(Beginning of Supplied information)

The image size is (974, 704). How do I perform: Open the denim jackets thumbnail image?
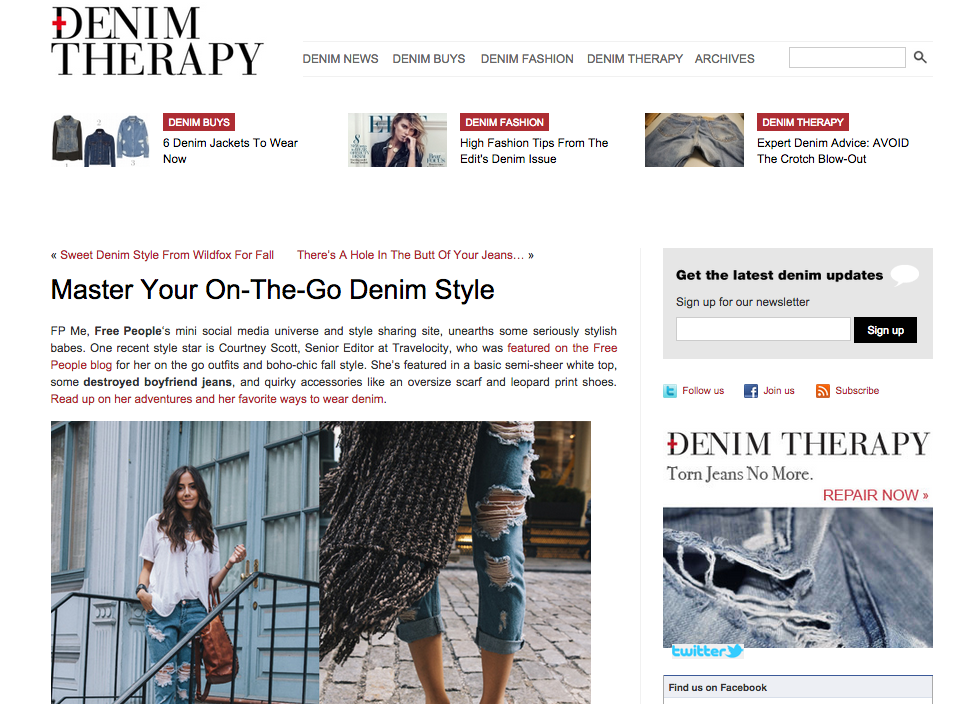point(101,140)
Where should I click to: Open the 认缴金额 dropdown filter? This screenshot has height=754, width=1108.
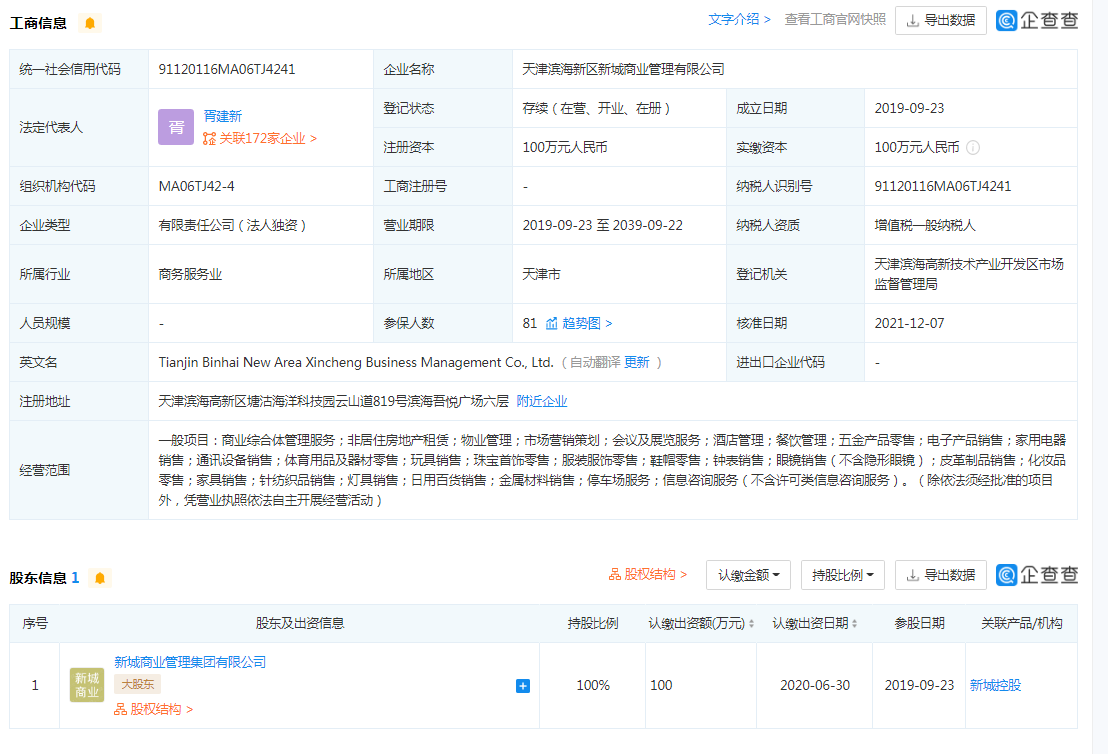click(x=748, y=575)

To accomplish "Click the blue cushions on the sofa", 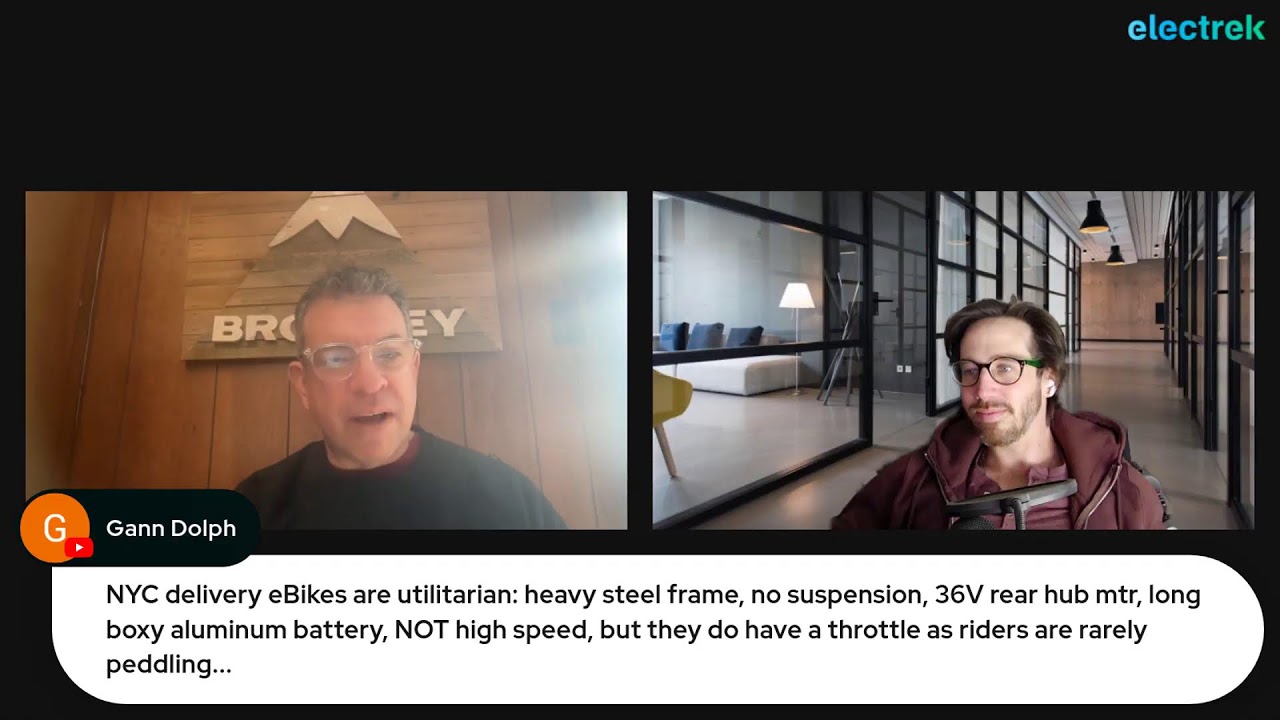I will [710, 337].
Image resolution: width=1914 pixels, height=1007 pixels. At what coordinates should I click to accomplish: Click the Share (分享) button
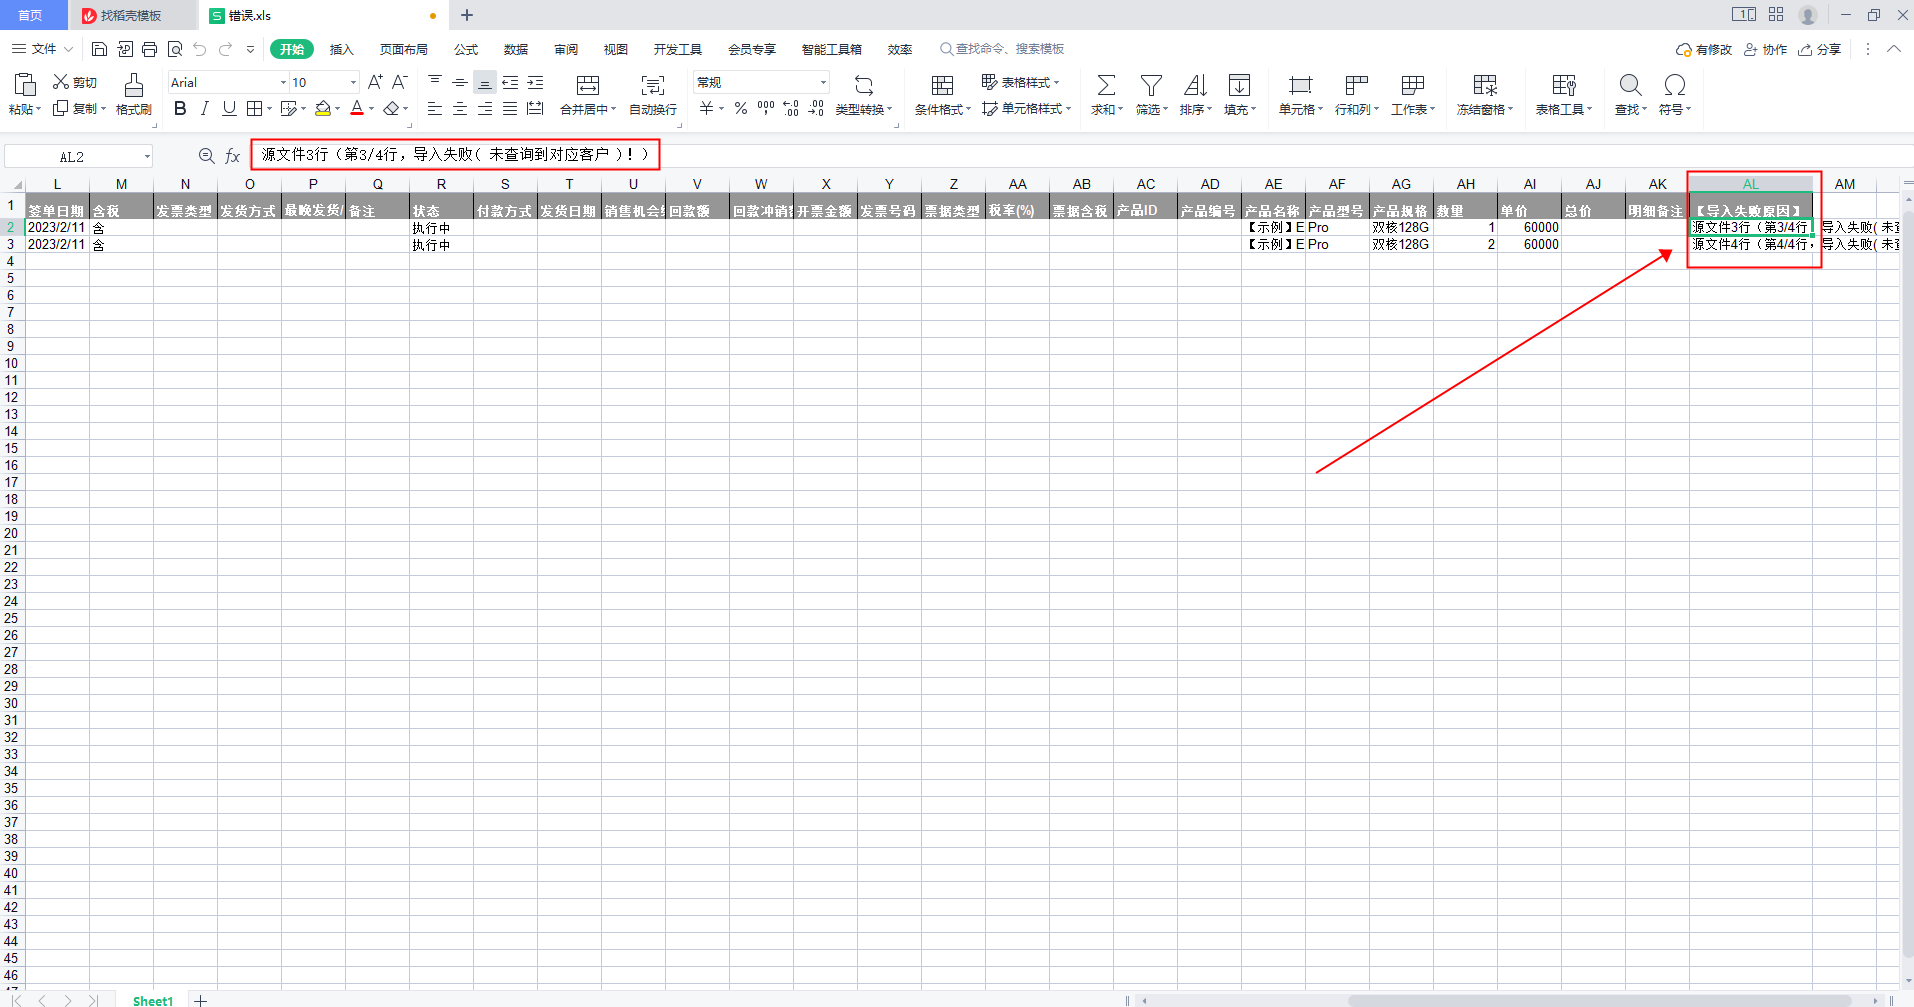1820,49
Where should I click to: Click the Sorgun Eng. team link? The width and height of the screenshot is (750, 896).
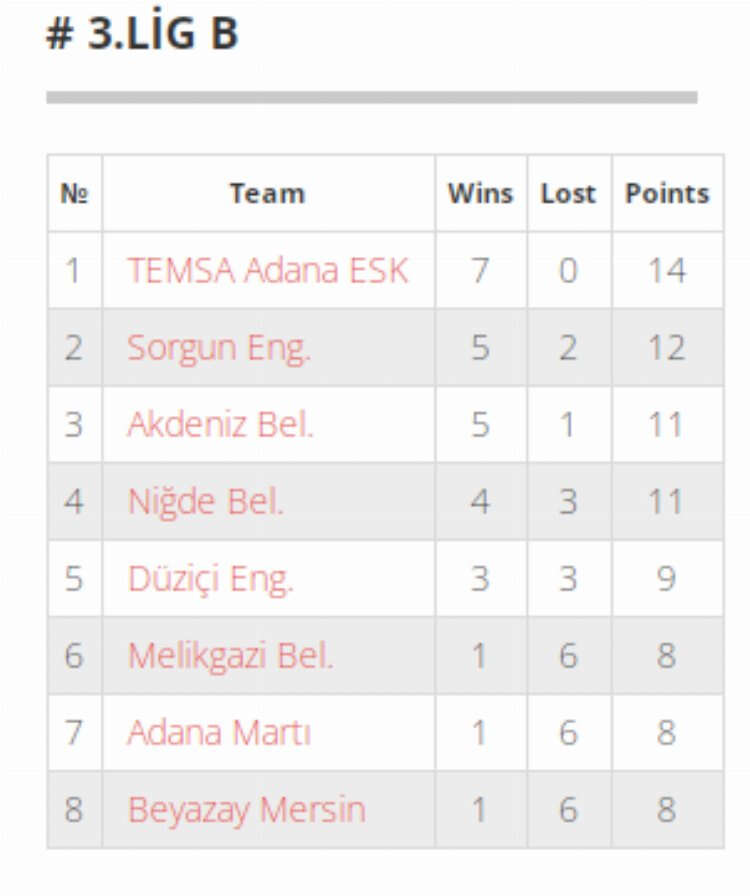coord(219,348)
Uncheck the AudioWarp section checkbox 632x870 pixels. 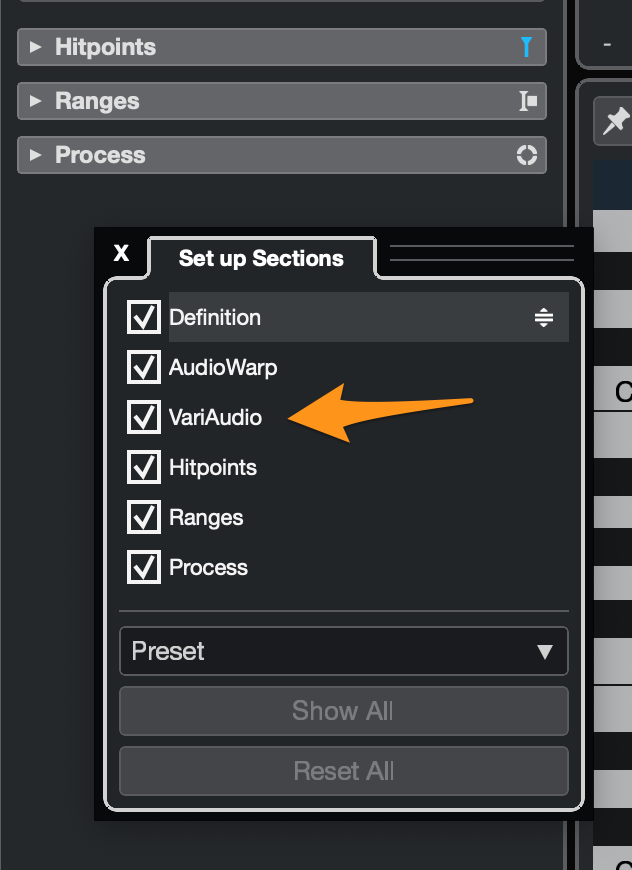pos(144,367)
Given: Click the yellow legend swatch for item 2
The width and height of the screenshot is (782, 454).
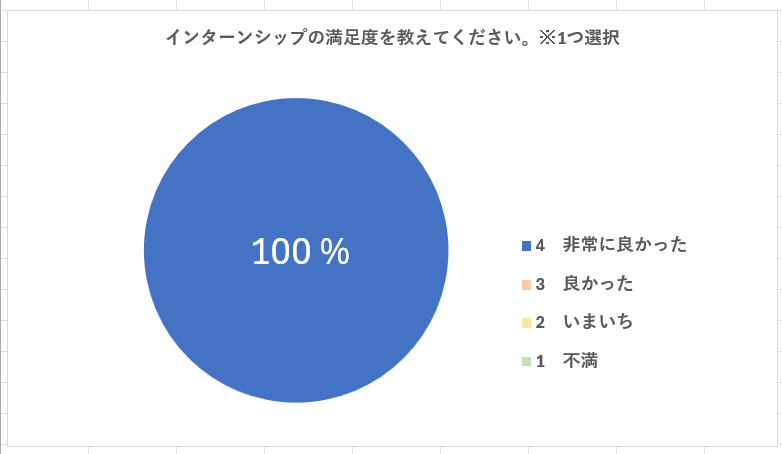Looking at the screenshot, I should point(526,323).
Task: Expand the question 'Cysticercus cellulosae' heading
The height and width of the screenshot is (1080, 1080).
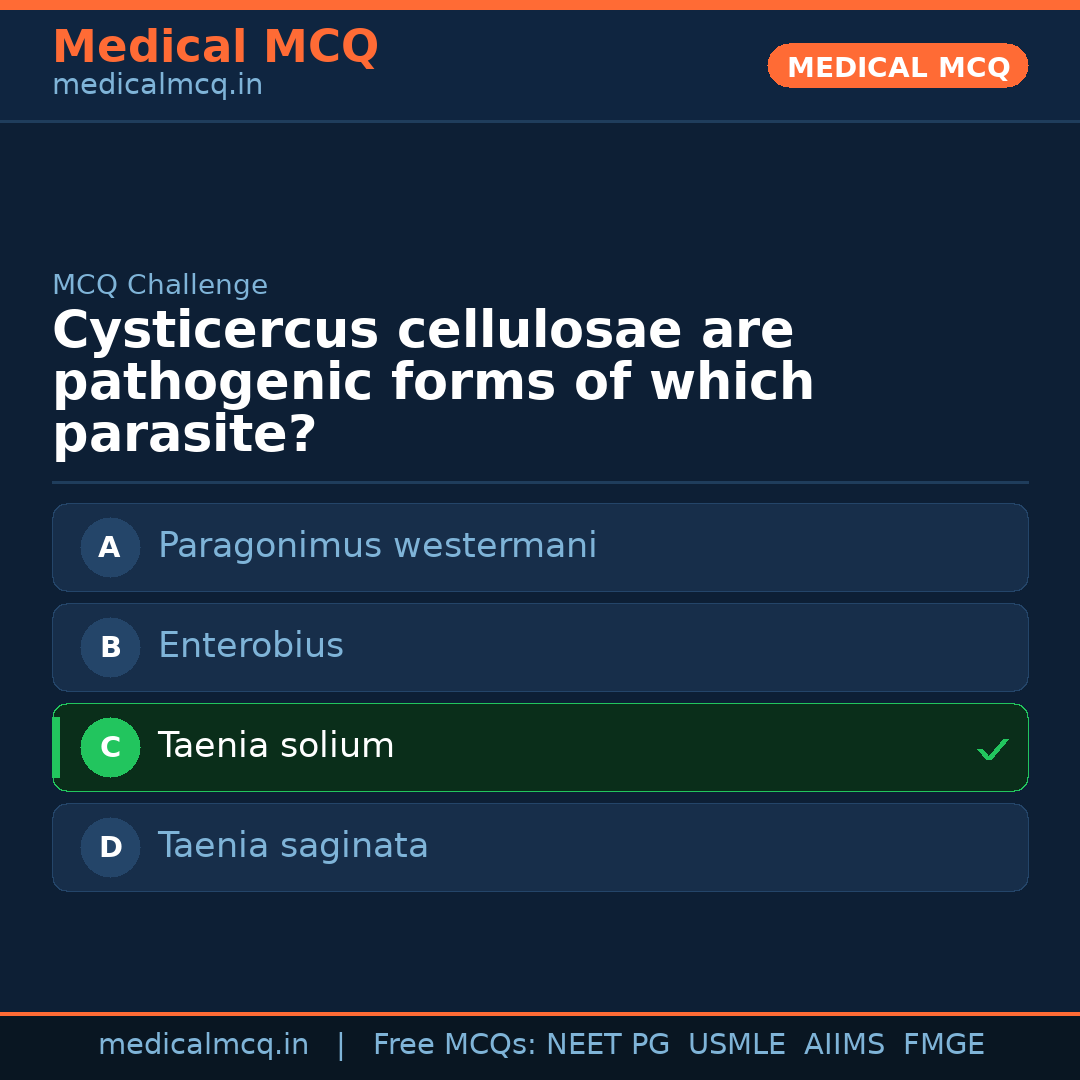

(End of Supplied information)

Problem description: Please write out, word for word, each line from the one with "Given: Click the" to the last line of the data, keeping both ends and omitting pictures.

Answer:
Given: Click the yellow legend swatch for item 2
The width and height of the screenshot is (782, 454).
Looking at the screenshot, I should point(526,323).
Task: Expand the question 'Cysticercus cellulosae' heading
The height and width of the screenshot is (1080, 1080).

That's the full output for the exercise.